Material provided
━━━━━━━━━━━━━━━━━━━━
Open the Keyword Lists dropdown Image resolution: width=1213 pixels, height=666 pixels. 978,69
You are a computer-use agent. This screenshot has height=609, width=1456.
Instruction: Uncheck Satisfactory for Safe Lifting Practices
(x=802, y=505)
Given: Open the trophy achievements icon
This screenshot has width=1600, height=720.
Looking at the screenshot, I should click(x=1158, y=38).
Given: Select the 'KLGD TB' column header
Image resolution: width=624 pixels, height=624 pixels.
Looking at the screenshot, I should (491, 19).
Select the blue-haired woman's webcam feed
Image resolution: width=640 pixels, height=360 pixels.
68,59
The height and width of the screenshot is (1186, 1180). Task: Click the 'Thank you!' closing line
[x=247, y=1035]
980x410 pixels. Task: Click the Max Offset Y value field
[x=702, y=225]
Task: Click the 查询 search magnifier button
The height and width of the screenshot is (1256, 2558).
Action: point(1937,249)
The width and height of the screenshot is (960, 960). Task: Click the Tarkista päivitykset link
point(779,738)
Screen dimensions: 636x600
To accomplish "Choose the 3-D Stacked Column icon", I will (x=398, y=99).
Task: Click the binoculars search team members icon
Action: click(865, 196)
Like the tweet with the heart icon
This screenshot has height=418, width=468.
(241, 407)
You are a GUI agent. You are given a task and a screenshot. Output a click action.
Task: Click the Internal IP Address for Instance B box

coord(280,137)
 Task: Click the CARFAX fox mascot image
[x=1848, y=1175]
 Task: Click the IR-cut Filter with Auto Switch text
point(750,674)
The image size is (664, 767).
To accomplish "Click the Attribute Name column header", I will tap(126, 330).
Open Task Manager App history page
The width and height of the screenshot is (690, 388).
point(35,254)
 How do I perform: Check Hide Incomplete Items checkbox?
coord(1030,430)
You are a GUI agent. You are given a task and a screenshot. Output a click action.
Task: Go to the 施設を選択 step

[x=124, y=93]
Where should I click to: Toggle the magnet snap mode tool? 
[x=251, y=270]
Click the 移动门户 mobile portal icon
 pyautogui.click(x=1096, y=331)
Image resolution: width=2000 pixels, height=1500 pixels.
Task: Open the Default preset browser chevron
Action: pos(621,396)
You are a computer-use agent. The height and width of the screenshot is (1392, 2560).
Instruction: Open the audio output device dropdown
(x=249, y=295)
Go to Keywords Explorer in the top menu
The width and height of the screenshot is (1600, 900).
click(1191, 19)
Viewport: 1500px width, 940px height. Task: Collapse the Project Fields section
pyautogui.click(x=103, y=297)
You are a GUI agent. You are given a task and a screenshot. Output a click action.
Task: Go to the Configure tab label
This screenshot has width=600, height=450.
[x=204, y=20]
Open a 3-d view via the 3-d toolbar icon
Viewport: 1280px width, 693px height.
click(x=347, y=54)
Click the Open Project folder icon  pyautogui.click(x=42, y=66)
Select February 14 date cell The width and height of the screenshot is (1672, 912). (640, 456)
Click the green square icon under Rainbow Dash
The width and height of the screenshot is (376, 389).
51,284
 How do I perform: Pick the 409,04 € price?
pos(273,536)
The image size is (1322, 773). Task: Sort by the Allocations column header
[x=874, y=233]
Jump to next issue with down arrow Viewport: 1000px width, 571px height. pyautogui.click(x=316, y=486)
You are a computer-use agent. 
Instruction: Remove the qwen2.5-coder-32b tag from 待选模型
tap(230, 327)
━━━━━━━━━━━━━━━━━━━━
What the task asks
Return all of the data above line for line, with every character unchanged.

Response to this exercise
Open the Keyword Lists dropdown Image resolution: width=1213 pixels, height=666 pixels. 978,69
You are a computer-use agent. This screenshot has height=609, width=1456.
Instruction: Uncheck Satisfactory for Safe Lifting Practices
(x=802, y=505)
Given: Open the trophy achievements icon
This screenshot has width=1600, height=720.
Looking at the screenshot, I should click(x=1158, y=38).
Given: Select the 'KLGD TB' column header
Image resolution: width=624 pixels, height=624 pixels.
Looking at the screenshot, I should (491, 19).
Select the blue-haired woman's webcam feed
Image resolution: width=640 pixels, height=360 pixels.
68,59
The height and width of the screenshot is (1186, 1180). Task: Click the 'Thank you!' closing line
[x=247, y=1035]
980x410 pixels. Task: Click the Max Offset Y value field
[x=702, y=225]
Task: Click the 查询 search magnifier button
The height and width of the screenshot is (1256, 2558).
Action: point(1937,249)
The width and height of the screenshot is (960, 960). Task: Click the Tarkista päivitykset link
point(779,738)
Screen dimensions: 636x600
To accomplish "Choose the 3-D Stacked Column icon", I will (x=398, y=99).
Task: Click the binoculars search team members icon
Action: click(865, 196)
Like the tweet with the heart icon
This screenshot has height=418, width=468.
(241, 407)
You are a GUI agent. You are given a task and a screenshot. Output a click action.
Task: Click the Internal IP Address for Instance B box

coord(280,137)
 Task: Click the CARFAX fox mascot image
[x=1848, y=1175]
 Task: Click the IR-cut Filter with Auto Switch text
point(750,674)
The image size is (664, 767).
To accomplish "Click the Attribute Name column header", I will tap(126, 330).
Open Task Manager App history page
The width and height of the screenshot is (690, 388).
point(35,254)
 How do I perform: Check Hide Incomplete Items checkbox?
coord(1030,430)
You are a GUI agent. You are given a task and a screenshot. Output a click action.
Task: Go to the 施設を選択 step

[x=124, y=93]
Where should I click to: Toggle the magnet snap mode tool? 
[x=251, y=270]
Click the 移动门户 mobile portal icon
 pyautogui.click(x=1096, y=331)
Image resolution: width=2000 pixels, height=1500 pixels.
Task: Open the Default preset browser chevron
Action: pos(621,396)
You are a computer-use agent. The height and width of the screenshot is (1392, 2560).
Instruction: Open the audio output device dropdown
(x=249, y=295)
Go to Keywords Explorer in the top menu
The width and height of the screenshot is (1600, 900).
click(1191, 19)
Viewport: 1500px width, 940px height. Task: Collapse the Project Fields section
pyautogui.click(x=103, y=297)
You are a GUI agent. You are given a task and a screenshot. Output a click action.
Task: Go to the Configure tab label
This screenshot has width=600, height=450.
[x=204, y=20]
Open a 3-d view via the 3-d toolbar icon
Viewport: 1280px width, 693px height.
click(x=347, y=54)
Click the Open Project folder icon  pyautogui.click(x=42, y=66)
Select February 14 date cell The width and height of the screenshot is (1672, 912). (640, 456)
Click the green square icon under Rainbow Dash
The width and height of the screenshot is (376, 389).
51,284
 How do I perform: Pick the 409,04 € price?
pos(273,536)
The image size is (1322, 773). Task: Sort by the Allocations column header
[x=874, y=233]
Jump to next issue with down arrow Viewport: 1000px width, 571px height. pyautogui.click(x=316, y=486)
You are a computer-use agent. 
Instruction: Remove the qwen2.5-coder-32b tag from 待选模型
tap(230, 327)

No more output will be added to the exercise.